Suche nur, Bruder, Schwester, Vers 8 gemäß bei deinen Brüdern und Schwestern, z. B. was aus der Wahrheit ist, was der Würde des heiligen Standes der Gotteskindschaft entspricht, was praktisch gerecht ist, was rein, unvermischt und duftend ist, was lieblich ist und auch so klingt, was aus geistlicher Energie und Vortrefflichkeit stammt und wo es etwas zu loben gibt - du wirst sicher viel finden (auch in der heutigen öffentlichen Welt)!. Aber zum Suchen gehört der richtige Blick und die Freude am Finden auch des Kleinen, des in mancher Augen Unscheinbaren.

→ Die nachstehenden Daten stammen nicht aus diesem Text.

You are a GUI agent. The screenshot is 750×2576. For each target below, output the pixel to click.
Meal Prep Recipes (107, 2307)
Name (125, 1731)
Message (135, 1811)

Und darüber denke nach, dies erwäge und lerne daraus für dich selbst und dein Verhalten, ja, suche für dein eigenes Handeln nach jenen acht Dingen! Und dann wird „der Gott des Friedens“ mit dir sein! Die Beschäftigung mit den Dingen, mit denen auch Gott Sich am liebsten beschäftigt, taucht uns in den Strom des Friedens, läßt uns erfahren, daß unser Gott aus Seiner Friedensfülle uns überschüttet, so daß wir als wahre Friedenskinder anderen mitteilen können, was wir selber erfahren. „Der Gott des Friedens“ war mit Paulus, wie oft sehen wir das in der Praxis seines Lebens und Dienens! Und auch wir können das erfahren, wenn wir lernen von ihm. Hierüber ließe sich noch viel sagen, aber ich muß abbrechen. Möchte es so sein, daß wir diese ungemein reichhaltige Stelle mehr auskosten, ja vielmehr, daß „der Gott des Friedens“ uns die Kostbarkeit Seiner ununterbrochenen Gemeinschaft genießen und uns Seinen Frieden schmecken lasse, - welch ein Segen würden wir dann für andere werden, braucht doch kein Mensch etwas nötiger als Frieden, den Frieden, den allein Er hat und gibt, der „der Gott des Friedens“ und „der Herr des Friedens“ ist (2Thes 3,16). Gepriesen sei Sein herrlicher Name!
(Schluß folgt, s. G. w).
F. K.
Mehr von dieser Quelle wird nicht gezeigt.